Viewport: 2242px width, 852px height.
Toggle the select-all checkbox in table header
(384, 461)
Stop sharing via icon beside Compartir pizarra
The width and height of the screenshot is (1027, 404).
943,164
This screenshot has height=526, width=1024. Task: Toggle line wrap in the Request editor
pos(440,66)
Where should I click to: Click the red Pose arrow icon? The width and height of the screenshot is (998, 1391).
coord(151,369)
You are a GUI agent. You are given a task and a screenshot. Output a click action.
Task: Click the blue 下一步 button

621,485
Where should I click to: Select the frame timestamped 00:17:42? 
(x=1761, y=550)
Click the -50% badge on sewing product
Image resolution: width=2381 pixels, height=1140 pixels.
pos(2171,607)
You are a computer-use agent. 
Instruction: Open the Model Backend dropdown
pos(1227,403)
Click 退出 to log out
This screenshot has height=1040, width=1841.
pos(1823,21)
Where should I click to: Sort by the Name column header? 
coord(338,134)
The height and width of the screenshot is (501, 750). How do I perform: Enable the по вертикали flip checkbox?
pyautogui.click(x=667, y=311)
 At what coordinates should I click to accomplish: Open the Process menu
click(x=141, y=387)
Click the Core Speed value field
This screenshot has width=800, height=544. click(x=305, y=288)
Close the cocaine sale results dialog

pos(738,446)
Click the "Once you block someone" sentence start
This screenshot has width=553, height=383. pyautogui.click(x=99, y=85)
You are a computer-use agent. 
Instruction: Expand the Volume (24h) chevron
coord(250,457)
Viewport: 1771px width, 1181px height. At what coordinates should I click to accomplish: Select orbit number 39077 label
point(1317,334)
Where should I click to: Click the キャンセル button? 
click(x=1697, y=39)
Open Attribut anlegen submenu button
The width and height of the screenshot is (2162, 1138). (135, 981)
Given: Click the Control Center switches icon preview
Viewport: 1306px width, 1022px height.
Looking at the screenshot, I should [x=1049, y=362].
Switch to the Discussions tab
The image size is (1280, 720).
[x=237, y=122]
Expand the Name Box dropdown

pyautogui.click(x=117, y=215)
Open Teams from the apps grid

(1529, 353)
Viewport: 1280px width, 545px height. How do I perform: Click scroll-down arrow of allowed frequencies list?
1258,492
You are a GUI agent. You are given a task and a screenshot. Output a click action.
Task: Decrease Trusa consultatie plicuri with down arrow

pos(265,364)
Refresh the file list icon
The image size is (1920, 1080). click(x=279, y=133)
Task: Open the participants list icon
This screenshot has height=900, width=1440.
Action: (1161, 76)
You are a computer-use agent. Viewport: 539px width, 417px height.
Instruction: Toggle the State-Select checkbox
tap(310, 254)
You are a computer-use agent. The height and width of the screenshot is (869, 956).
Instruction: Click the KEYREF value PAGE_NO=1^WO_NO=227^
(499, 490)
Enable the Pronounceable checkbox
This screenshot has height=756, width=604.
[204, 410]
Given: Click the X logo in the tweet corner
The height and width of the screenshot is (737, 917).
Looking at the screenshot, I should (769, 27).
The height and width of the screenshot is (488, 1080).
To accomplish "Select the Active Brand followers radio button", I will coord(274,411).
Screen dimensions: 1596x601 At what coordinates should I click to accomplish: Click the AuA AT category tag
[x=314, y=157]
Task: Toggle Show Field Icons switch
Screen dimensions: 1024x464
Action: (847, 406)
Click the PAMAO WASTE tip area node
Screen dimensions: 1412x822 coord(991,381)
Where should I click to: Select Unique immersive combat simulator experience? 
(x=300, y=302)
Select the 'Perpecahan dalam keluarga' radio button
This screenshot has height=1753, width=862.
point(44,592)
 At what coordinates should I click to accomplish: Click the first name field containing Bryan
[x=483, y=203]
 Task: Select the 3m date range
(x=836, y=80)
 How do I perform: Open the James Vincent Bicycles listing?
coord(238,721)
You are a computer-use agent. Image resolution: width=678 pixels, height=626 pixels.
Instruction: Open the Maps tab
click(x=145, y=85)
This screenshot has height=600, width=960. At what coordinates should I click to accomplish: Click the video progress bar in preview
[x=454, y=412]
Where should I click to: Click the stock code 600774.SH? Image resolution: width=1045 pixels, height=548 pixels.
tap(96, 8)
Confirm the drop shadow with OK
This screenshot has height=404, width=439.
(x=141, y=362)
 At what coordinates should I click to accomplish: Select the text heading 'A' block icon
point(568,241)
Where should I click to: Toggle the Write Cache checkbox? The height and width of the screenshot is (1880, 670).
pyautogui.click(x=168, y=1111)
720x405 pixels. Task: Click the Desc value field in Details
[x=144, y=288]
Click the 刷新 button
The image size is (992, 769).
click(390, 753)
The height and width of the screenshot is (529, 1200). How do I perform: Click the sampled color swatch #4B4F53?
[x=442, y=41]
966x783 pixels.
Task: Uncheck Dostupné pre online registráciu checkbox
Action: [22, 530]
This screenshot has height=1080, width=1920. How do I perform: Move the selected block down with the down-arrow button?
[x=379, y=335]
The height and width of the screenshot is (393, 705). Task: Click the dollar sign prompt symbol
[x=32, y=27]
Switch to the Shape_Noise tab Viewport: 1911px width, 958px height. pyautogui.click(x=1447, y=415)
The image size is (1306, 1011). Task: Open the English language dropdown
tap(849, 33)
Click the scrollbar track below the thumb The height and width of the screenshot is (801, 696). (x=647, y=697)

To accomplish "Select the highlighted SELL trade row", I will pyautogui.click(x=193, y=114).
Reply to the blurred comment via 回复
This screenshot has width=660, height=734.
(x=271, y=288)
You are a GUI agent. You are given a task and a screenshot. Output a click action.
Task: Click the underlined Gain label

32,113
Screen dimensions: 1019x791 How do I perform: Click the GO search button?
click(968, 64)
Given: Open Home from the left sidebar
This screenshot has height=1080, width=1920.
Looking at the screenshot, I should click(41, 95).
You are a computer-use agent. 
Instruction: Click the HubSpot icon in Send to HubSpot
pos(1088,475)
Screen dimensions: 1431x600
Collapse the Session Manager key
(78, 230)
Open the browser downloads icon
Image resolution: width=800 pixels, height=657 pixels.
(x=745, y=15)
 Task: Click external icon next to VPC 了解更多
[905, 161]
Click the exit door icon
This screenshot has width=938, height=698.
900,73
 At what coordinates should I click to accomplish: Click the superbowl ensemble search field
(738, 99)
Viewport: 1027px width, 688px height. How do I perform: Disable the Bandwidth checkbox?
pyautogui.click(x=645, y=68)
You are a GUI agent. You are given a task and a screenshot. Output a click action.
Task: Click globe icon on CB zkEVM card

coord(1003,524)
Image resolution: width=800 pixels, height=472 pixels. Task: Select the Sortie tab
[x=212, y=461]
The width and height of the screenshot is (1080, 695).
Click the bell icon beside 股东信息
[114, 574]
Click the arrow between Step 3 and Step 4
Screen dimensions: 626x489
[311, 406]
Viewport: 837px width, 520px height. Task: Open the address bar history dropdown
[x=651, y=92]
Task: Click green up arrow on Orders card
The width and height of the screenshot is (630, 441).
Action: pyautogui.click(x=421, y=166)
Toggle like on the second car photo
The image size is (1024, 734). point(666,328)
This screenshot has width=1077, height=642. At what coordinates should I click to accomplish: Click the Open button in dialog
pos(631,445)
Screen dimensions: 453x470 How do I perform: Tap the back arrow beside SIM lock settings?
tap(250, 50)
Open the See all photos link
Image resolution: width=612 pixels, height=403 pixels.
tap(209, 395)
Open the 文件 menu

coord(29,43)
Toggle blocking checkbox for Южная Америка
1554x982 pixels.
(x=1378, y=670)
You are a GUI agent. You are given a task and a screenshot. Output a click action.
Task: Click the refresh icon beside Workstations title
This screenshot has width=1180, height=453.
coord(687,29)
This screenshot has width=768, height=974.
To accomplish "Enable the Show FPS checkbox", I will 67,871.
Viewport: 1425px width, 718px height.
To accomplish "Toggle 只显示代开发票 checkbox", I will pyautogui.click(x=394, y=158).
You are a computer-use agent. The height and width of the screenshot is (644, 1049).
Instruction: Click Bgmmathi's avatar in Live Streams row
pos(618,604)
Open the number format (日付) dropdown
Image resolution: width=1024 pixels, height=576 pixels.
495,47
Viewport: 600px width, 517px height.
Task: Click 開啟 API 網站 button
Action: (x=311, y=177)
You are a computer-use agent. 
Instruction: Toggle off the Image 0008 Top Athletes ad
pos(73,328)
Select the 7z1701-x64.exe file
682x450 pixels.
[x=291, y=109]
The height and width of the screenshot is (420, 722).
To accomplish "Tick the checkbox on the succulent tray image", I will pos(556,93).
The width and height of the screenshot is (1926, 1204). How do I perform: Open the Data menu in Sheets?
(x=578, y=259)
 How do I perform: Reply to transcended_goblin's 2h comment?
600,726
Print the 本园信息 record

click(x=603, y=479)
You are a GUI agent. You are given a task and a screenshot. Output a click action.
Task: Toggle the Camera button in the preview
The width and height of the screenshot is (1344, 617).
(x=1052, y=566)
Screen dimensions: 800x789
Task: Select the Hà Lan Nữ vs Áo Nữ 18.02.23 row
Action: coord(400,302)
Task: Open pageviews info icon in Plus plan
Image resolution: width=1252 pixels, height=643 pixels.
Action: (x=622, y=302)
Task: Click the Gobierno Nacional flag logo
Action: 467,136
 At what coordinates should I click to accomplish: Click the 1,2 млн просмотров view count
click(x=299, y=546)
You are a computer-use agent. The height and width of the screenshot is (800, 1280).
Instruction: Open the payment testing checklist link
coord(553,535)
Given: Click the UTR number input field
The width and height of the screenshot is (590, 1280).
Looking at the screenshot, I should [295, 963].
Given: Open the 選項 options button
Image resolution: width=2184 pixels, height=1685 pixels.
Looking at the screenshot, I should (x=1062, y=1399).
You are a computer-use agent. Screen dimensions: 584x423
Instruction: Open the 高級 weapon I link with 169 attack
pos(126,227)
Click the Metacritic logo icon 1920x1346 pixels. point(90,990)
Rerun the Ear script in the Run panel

[Instruction] Copy the lines above word for word, beginning with the line that contains "The image size is (1306, 1011)." and ending after the line that contains "pyautogui.click(x=645, y=68)".

[Response below]
The image size is (1306, 1011). Task: Open the English language dropdown
tap(849, 33)
Click the scrollbar track below the thumb The height and width of the screenshot is (801, 696). (x=647, y=697)

To accomplish "Select the highlighted SELL trade row", I will pyautogui.click(x=193, y=114).
Reply to the blurred comment via 回复
This screenshot has width=660, height=734.
(x=271, y=288)
You are a GUI agent. You are given a task and a screenshot. Output a click action.
Task: Click the underlined Gain label

32,113
Screen dimensions: 1019x791 How do I perform: Click the GO search button?
click(968, 64)
Given: Open Home from the left sidebar
This screenshot has height=1080, width=1920.
Looking at the screenshot, I should click(41, 95).
You are a computer-use agent. 
Instruction: Click the HubSpot icon in Send to HubSpot
pos(1088,475)
Screen dimensions: 1431x600
Collapse the Session Manager key
(78, 230)
Open the browser downloads icon
Image resolution: width=800 pixels, height=657 pixels.
(x=745, y=15)
 Task: Click external icon next to VPC 了解更多
[905, 161]
Click the exit door icon
This screenshot has width=938, height=698.
900,73
 At what coordinates should I click to accomplish: Click the superbowl ensemble search field
(738, 99)
Viewport: 1027px width, 688px height. How do I perform: Disable the Bandwidth checkbox?
pyautogui.click(x=645, y=68)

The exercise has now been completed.